Scanning known motifs Position Specific Scoring Matrix in a single promoter region

[meseret...@gmail.com]

Hi,

I want to scan motifs PSSM in 2500bp upstream promoter regions of a gene using FIMO. I have no any biological data or question. I want to check which known motifs exist in the promoter region of the gene. If it works, i want to do it for all genes in the genome one promoter region at a time. Is FIMO made for this purpose also? If not, any suggestion how to achieve what i want?

Best,

Mesi

[cegrant]

FIMO is certainly a appropriate task for this analysis. There are a couple of caveats though. First, you'll need to provide a database of motif PSSM in the MEME motif format. You can download a collection of appropriately formatted databases here. Be aware that by scanning with multiple motifs you are introducing a multiple testing problem (also illustrated here). This means that p-values of some chance motif matches may appear highly significant. The FIMO results include a q-value, which is a p-value corrected for the multiple testing. However, the FIMO q-value is only corrected for having scanned for a match at each position in a collection of sequences. FIMO does not correct for having scanned with multiple motifs. You may want to apply a Bonferroni correction to your threshold for statistical significance.

[Teshome Mulugeta]

Thank you for the clarification. Can we avoid the multiple testing problem by providing one promoter sequence per gene (2500bp length) and one MEME formatted PSSM? We can submit thousands of jobs to a cluster to compute the one-to-one scanning if the approach is correct and doesn't introduce another statistical problem.

Best,

Teshome

[CharlesEGrant]

No, that won’t fix the problem. This isn’t an issue with the FIMO software. It’s an inherent limitation of using p-values as a measure of statistical significance. 
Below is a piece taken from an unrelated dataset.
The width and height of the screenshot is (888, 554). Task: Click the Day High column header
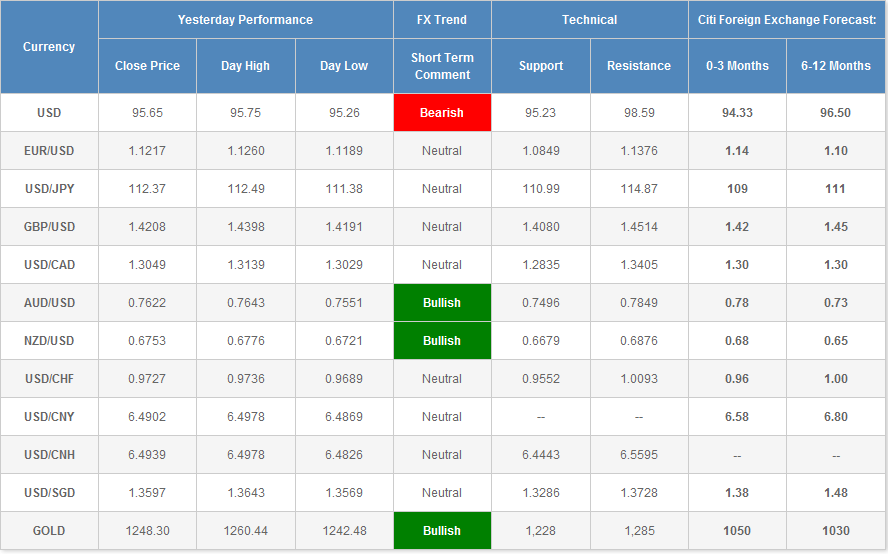tap(245, 66)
You should refer to the paper I linked to above on the multiple testing problem in my answer on the Q&A site for a detailed review of the problem. But briefly, a p-value is the probability that you will observe a score at least as good as the given score, but entirely due to chance. Traditionally a p-value of 0.01 is used as a threshold for statistical significance. That means that the probability of seeing an entirely chance match scoring at least as well, is 1 in 100. However, that’s really only applicable to a single test of a single motif. If instead, you apply that same p-value test 100 times in a single experiment, you are just about certain to hit a entirely random match scoring at least as well. It doesn’t matter if FIMO runs the experiments all at once, or if you run them one at a time, you are still using the p-value threshold to identify the significant matches. 
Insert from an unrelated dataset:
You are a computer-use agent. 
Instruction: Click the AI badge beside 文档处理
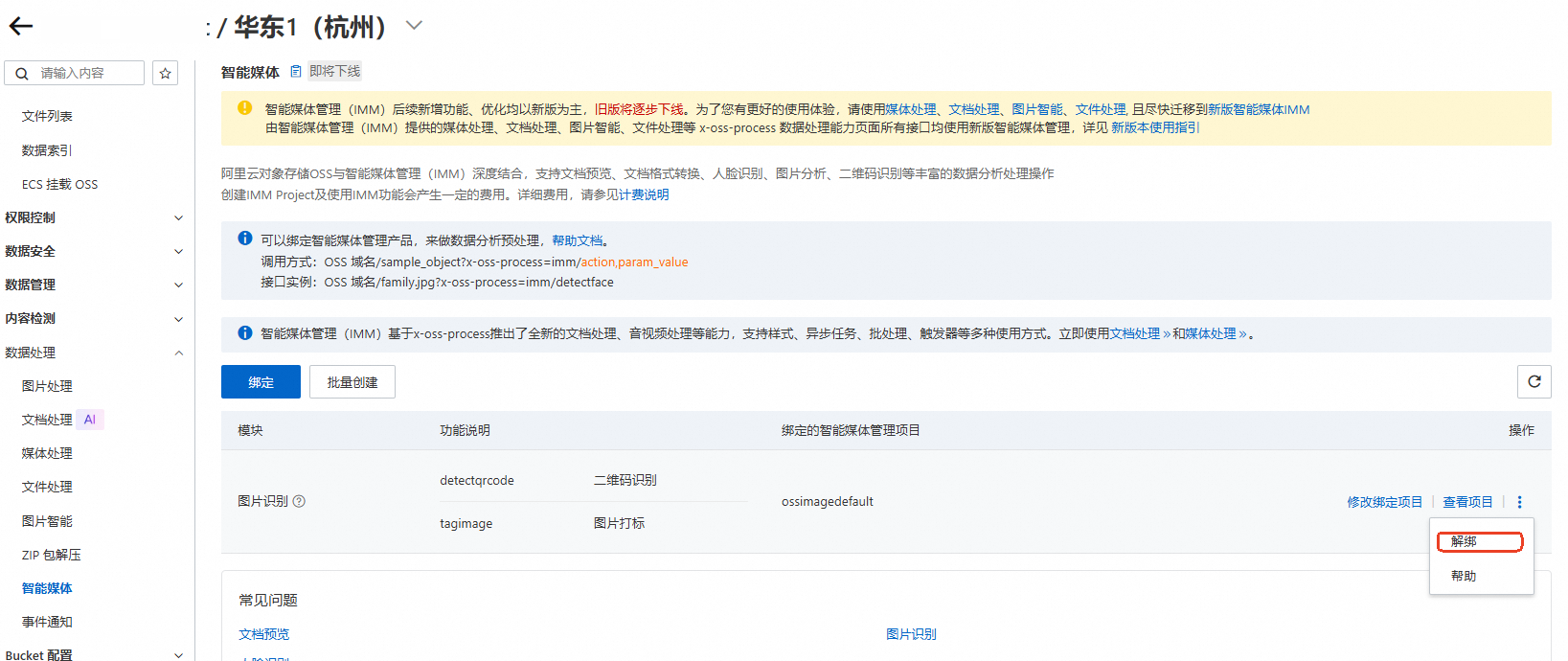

The FIMO q-value corrects for the fact that the p-value test has been run at thousands of positions in your sequence data, but it doesn’t correct for scanning with multiple motifs. You should use the FIMO q-value rather than the p-value for your measure of statistical significance, but you probably should also correct for the fact that you are scanning with hundreds of different motifs. The simplest correction is the Bonferroni correction I mentioned in the Q&A post. Essentially, take your nominal q-value threshold, say 0.01, divide by twice the number of motifs you scan with, and use that for your threshold of statistical significance. Use twice the number of the number of motifs because they are scanned in both the forward and reverse orientation.